BUILDX_VERSION=v0.32.1
# Where the old buildx usually lives when installed via apt:
BUILDX_DIR=/usr/lib/docker/cli-plugins
# If that dir doesn't exist, use: BUILDX_DIR=/usr/local/lib/docker/cli-plugins && sudo mkdir -p "$BUILDX_DIR"
sudo curl -SL "https://github.com/docker/buildx/releases/download/${BUILDX_VERSION}/buildx-${BUILDX_VERSION}.linux-amd64" -o "${BUILDX_DIR}/docker-buildx"
sudo chmod +x "${BUILDX_DIR}/docker-buildx"
docker buildx version

If docker-buildx is in a different path (e.g. /usr/libexec/docker/cli-plugins), use that for BUILDX_DIR. On ARM64 use linux-arm64 instead of linux-amd64 in the URL. Then run npx el-contador again.
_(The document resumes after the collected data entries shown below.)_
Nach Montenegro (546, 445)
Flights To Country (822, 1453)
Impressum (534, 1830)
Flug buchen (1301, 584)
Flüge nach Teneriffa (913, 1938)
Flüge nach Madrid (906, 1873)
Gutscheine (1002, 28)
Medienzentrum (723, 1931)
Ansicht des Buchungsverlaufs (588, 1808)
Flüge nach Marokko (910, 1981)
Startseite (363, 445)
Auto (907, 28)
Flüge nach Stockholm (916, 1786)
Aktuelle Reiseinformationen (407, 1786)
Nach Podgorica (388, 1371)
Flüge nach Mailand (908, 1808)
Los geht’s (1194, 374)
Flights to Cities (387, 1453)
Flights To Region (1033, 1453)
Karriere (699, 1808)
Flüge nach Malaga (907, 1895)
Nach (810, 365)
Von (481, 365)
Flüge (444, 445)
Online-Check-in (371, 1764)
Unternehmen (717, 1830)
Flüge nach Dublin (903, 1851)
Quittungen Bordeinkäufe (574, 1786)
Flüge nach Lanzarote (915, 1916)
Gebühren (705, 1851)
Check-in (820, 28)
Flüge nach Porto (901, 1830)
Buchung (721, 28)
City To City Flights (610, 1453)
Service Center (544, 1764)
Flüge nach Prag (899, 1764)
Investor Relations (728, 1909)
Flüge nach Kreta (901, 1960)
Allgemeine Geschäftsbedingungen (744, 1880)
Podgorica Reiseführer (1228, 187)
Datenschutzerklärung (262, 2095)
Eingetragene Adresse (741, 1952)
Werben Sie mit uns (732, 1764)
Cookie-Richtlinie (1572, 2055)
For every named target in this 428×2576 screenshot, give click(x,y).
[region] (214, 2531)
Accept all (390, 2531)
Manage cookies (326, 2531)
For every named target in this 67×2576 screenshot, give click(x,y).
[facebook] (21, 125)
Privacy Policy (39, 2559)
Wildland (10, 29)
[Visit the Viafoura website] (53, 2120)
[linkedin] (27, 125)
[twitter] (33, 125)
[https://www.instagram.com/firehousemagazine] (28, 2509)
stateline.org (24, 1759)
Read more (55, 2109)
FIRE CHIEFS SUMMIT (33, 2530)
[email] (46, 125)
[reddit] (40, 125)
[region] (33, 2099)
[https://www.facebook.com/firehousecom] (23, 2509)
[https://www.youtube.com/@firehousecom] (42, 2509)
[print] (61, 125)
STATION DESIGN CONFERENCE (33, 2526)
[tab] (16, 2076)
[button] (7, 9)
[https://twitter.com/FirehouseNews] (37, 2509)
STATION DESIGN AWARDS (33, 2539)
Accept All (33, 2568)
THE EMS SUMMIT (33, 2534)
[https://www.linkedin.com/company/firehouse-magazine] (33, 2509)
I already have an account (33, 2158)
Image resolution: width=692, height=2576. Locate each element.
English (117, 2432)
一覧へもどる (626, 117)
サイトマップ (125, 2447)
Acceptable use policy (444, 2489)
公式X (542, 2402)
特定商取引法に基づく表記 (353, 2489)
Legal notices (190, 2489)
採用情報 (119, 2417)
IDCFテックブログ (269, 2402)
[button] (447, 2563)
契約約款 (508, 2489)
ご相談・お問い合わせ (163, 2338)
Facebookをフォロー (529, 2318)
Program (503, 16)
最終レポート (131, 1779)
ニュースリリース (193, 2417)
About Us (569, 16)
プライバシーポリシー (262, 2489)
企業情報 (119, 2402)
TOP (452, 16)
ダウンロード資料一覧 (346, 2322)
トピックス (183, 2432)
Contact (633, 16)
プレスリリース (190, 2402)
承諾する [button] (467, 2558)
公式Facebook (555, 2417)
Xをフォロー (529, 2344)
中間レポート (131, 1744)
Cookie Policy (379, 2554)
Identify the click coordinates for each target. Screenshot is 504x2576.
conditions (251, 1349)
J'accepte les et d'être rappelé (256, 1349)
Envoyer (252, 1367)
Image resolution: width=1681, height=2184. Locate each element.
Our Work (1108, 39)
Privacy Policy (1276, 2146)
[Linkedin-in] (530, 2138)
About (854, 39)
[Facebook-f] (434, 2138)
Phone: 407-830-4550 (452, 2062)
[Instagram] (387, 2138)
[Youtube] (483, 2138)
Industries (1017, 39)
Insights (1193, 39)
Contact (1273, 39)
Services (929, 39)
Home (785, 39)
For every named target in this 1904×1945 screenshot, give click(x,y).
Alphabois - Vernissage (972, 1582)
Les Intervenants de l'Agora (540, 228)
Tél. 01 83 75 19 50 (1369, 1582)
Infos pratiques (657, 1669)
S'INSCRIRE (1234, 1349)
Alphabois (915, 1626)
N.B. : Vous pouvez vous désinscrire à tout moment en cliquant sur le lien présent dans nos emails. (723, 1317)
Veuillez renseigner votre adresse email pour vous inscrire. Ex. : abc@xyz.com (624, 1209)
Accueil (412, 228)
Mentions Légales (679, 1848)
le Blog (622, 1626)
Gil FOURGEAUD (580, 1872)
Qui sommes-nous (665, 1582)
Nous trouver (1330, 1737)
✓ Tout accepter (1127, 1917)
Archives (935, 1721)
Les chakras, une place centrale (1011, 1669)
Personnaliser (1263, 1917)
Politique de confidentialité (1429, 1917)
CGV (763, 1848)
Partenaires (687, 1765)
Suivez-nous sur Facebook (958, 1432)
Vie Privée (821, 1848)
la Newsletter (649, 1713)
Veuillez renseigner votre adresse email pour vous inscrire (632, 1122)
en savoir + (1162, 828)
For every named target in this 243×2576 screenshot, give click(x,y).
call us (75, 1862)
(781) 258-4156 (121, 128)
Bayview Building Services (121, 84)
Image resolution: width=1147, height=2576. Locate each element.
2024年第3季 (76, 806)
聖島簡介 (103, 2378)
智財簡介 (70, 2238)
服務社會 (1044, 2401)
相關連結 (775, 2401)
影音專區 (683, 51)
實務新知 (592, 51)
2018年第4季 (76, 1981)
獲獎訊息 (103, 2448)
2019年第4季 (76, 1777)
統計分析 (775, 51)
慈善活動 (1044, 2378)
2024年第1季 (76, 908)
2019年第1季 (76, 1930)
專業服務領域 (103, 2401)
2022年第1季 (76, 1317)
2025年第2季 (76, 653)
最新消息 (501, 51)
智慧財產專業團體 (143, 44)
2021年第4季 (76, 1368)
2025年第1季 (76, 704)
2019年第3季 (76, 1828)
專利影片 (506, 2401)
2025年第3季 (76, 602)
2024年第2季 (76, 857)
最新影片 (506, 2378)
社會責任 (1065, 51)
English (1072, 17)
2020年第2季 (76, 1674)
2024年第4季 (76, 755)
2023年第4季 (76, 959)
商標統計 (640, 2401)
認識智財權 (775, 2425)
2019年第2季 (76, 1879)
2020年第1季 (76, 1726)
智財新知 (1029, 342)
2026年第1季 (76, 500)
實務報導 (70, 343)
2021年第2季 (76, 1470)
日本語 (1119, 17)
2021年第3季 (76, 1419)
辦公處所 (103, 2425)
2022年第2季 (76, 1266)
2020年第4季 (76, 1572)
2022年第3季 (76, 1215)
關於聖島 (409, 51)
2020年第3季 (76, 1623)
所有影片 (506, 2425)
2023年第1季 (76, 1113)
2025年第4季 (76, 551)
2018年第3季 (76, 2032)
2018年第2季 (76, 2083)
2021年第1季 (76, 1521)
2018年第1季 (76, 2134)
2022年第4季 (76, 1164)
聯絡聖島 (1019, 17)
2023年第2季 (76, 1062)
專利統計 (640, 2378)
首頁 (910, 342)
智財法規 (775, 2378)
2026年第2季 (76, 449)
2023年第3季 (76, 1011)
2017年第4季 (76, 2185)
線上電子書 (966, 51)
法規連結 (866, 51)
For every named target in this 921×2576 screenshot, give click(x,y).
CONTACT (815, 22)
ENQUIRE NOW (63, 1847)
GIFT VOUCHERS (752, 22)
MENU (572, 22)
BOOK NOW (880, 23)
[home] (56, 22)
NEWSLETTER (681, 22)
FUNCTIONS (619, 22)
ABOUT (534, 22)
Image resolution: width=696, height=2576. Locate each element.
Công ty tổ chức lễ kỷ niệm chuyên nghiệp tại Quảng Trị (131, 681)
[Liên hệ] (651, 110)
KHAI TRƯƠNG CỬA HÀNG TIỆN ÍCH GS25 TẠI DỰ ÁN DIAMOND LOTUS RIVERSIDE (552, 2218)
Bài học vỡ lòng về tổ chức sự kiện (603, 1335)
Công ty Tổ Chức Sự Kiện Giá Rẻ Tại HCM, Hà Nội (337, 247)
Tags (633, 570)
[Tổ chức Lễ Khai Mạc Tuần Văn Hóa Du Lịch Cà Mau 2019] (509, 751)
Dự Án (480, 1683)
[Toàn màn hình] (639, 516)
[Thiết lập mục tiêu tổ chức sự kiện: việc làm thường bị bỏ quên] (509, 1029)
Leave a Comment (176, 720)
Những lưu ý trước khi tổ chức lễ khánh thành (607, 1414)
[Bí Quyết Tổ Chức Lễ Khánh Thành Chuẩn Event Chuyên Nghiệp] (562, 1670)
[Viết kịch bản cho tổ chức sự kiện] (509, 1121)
Publishing to npm (maintainers)

  1. Create an npm account at npmjs.com/signup if needed.
  2. Log in from the package root: npm login (username, password, email; OTP if 2FA is enabled).
  3. Update repository.url in package.json to your real Git URL before publishing.
  4. From this directory (the package root): npm publish --access public.
    --access public is required for unscoped packages. The package includes the full frontend/ source; the Docker image builds it at build time.
  5. For later releases: bump version in both package.json (root) and server/package.json so the backend log shows the correct release (e.g. [email protected]), then npm publish from the package root.